Dal 14 al 16 settembre la creatività invaderà palazzi e luoghi del centro storico La rassegna ideata dal Maxxi L’Aquila prevede quest’anno anche un premio
L'AQUILA. Weekend lungo il prossimo a L'Aquila, nel segno della performance d'arte e col pensiero a due padri ispiratori, Joseph Beuys e Fabio Mauri , con il Festival Internazionale Performative03 . Danza, musica, teatro, arte contemporanea dal 14 al 16 settembre, oltre venti artisti internazionali e l'intera città avvolta dal soffio dell'arte.
Organizzato da MAXXI L’Aquila (Museo nazionale delle arti del XXI secolo) in collaborazione con Accademia di Belle Arti, il festival lancia quest’anno il Premio Performative03, con il progetto vincitore Self-reversing di Olga Kozmanidze. Il via giovedì 14 alle 17, Sala della Voliera al Maxxi.
Il programma di Performative si sviluppa nelle sale e nella corte a esedra di Palazzo Ardinghelli, sede del Museo, negli ambienti dell’Abaq progettata da Paolo Portoghesi alla fine degli anni ‘70, e in diversi punti del centro storico, in una coinvolgente invasione di creatività e sperimentazione nel tessuto sociale della città, dalla barocca sala lignea del Palazzetto dei Nobili, fino alla medievale Piazza San Silvestro. Location irrinunciabile, infine, Piazza Santa Maria Paganica che accoglie la struttura polifunzionale Eccezione realizzata dagli studenti del corso di architettura della Facoltà di ingegneria dell’Università dell’Aquila nell’ambito di un laboratorio di autocostruzione in collaborazione con Maxxi L’Aquila e con il sostegno e patrocinio del Comune.

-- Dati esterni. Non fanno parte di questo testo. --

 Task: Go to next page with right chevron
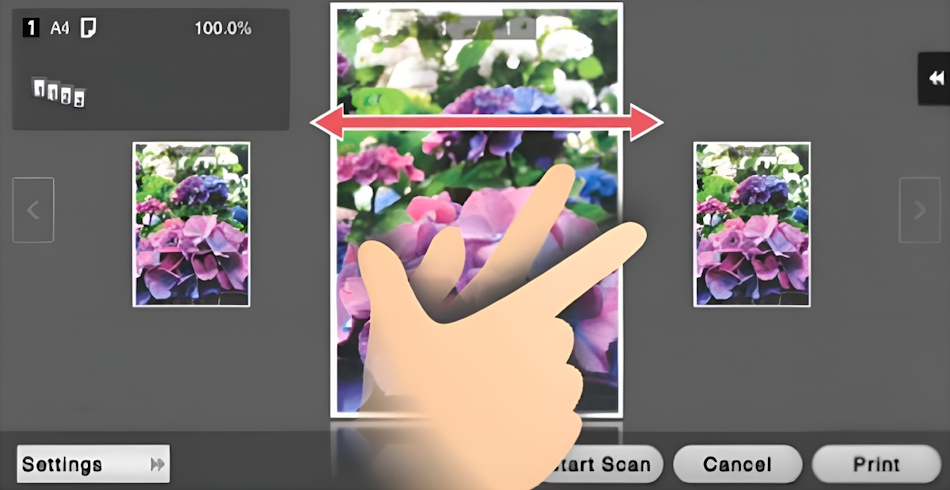[x=920, y=210]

Gli artisti: Marco D’Agostin, Aurelio Di Virgilio, Marzia Migliora, Motus, Muna Mussie, Daniele Ninarello, Numero Cromatico, OHT, Playgirls from Caracas, Salò, Sissi, Vanja Smiljanic, Emilia Verginelli. E poi: Elena Bellantoni, David Zerbib, John Cascone e Jacopo Natoli con gli studenti dell’Abaq e dell’Accademia di Annecy-Alpes. Coinvolti nelle attività del Festival anche alcuni allievi del Conservatorio “A. Casella” dell’Aquila e gli studenti delle scuole superiori del capoluogo abruzzese protagonisti di una edizione speciale del Pcto Maxxi At Work. Il team curatoriale di Performative03 è composto, per il Maxxi L’Aquila, dal direttore Bartolomeo Pietromarchi, le curatrici Anne Palopoli, Fanny Borel e Chiara Bertini per il Maxxiverso; per l’Abaq i docenti Silvano Manganaro ed Elena Bellantoni. Il programma di talk e approfondimenti è curato da Irene de Vico Fallani e Stefano Gobbi dell’Ufficio Public Program della Fondazione Maxxi.

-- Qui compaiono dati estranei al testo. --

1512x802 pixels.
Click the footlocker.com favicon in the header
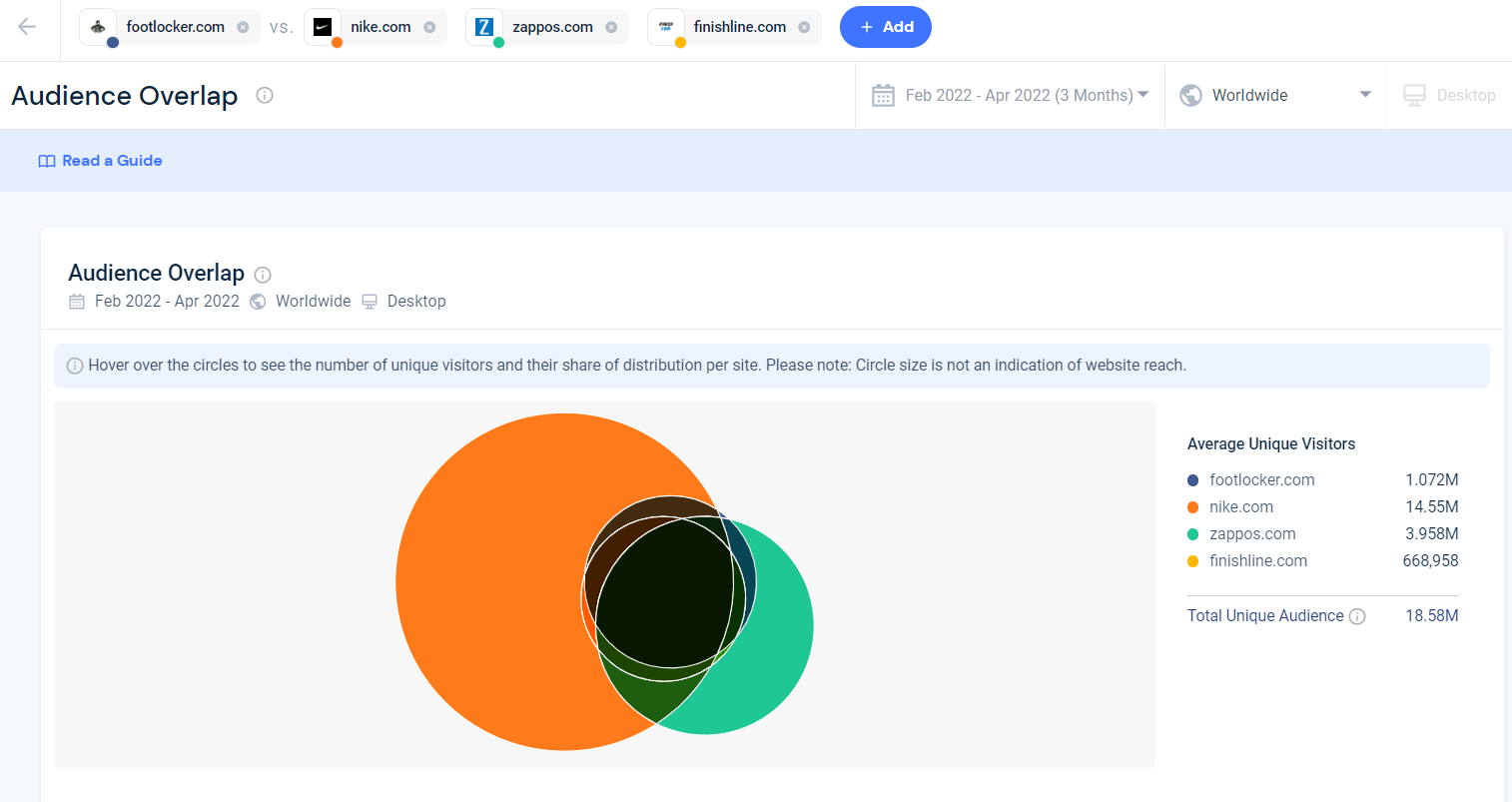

«Performative è una scommessa fatta all’indomani dell’apertura del Museo», dichiara Pietromarchi. «Oggi, alla vigilia della terza edizione, siamo soddisfatti della strada percorsa e della riconoscibilità che il festival ha acquisito in poco tempo, grazie agli artisti internazionali presenti in passato e che ospiteremo quest’anno. Il festival attiva connessioni sul territorio e con le realtà che quotidianamente lo vivono - come l’Accademia di Belle Arti che ringrazio - e rinnova il legame con la tradizione performativa in Abruzzo che ha avuto con Joseph Beuys e Fabio Mauri momenti alti che abbiamo voluto riscoprire. Lavoriamo per contribuire a fare della città un luogo aperto all’arte contemporanea e inaugurare Performative a quattro giorni dalla fine di Panorama di Italics dimostra che la strada intrapresa è quella giusta». Il Festival è sostenuto da Cassa Depositi e Prestiti (CDP) e Comune dell’Aquila che patrocina la manifestazione. Per la prima volta, la manifestazione ha ricevuto l’Alto Patrocinio della Regione Abruzzo.